The £1.7bn takeover bid launched by Mike Ashley's Frasers Group has been met with a resounding rejection from the management and supervisory boards of German luxury fashion brand Hugo Boss, who have urged their investors to spurn the offer. This decision follows a comprehensive review process conducted in conjunction with bankers at Bank of America and Goldman Sachs, which concluded that the bid price significantly underestimates both the company's standalone value and its medium-to-long-term growth potential.
Frasers Group, the retail conglomerate behind Sports Direct and House of Fraser, currently holds around 26% of Hugo Boss shares. The proposed takeover would see Frasers increase its stake in the business to a commanding majority, with an offer price equivalent to approximately £1.7bn or €38 per share.
Hugo Boss is presently undergoing a strategic overhaul aimed at driving 'sustainable, profitable growth' and boosting cash generation. Despite this, the company still anticipates a mid-to-high single-digit percentage decline in currency-adjusted sales for 2024 due to deliberate adjustments made to realign its operations. First-quarter sales for this year have already reflected this trend, decreasing by six per cent year-on-year to €905m.
Notably, Hugo Boss reaffirmed its full-year earnings targets of between €300m and €350m, despite the anticipated short-term decline in sales. For Frasers Group, gaining full control of Hugo Boss would mark a significant step towards expanding its presence within the high-end fashion market – an objective that has long been at the forefront of Mike Ashley's ambitions.

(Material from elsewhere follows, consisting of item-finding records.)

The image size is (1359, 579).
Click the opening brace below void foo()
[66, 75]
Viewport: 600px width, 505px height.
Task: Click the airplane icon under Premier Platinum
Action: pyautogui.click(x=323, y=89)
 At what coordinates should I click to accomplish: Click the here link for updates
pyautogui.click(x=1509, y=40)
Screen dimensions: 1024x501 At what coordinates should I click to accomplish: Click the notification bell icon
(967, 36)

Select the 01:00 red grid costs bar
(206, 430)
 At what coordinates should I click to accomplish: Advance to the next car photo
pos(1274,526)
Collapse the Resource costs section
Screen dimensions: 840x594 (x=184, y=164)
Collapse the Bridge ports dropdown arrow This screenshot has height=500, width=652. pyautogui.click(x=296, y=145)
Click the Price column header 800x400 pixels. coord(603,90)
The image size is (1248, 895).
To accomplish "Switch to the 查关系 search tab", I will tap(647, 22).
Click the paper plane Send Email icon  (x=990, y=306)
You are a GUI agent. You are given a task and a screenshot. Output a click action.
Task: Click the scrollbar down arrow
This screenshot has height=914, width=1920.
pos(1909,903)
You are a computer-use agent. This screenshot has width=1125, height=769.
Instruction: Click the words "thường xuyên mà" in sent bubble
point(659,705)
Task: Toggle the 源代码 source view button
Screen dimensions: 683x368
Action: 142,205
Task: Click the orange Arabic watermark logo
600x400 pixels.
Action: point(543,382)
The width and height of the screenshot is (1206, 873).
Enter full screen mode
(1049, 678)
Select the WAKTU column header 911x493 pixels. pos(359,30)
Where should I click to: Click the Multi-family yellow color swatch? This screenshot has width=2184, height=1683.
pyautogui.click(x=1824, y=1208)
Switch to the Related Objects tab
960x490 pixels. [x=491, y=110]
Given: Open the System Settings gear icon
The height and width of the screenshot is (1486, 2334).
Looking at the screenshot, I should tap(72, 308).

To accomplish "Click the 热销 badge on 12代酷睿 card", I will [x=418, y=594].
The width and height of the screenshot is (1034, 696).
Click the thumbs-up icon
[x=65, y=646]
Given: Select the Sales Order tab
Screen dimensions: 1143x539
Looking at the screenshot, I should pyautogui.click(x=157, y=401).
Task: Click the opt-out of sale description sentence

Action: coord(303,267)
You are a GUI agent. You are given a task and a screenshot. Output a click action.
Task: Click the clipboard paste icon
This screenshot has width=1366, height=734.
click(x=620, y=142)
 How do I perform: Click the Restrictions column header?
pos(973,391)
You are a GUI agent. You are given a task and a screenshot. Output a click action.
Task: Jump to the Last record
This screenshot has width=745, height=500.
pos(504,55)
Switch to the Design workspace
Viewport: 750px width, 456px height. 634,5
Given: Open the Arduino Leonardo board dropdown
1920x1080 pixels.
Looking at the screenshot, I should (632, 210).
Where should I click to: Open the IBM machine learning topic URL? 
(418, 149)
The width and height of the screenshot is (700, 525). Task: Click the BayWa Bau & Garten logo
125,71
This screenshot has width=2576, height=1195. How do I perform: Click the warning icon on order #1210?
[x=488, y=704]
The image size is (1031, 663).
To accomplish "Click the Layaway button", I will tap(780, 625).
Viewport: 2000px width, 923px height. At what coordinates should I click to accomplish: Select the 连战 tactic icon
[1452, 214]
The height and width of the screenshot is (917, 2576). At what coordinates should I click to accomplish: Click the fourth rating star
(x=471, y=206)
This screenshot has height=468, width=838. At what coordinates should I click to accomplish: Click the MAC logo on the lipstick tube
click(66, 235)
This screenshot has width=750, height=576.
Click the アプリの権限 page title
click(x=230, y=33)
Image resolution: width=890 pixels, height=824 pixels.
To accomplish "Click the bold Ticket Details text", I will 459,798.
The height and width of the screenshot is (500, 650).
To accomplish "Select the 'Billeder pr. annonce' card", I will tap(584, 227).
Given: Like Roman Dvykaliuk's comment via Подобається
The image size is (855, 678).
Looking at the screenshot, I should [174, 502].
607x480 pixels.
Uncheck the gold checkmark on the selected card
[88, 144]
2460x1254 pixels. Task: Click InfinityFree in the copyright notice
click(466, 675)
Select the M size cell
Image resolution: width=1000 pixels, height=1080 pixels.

Frasers' bid for Hugo Boss has drawn scrutiny from analysts, with stockbroker Panmure Liberum questioning whether the modest four per cent premium offered might indicate a lack of urgency to acquire full control. The fashion house itself has stated that Frasers' bid is primarily designed to increase its stake in the business and does not foresee significant changes to Hugo Boss's current operations.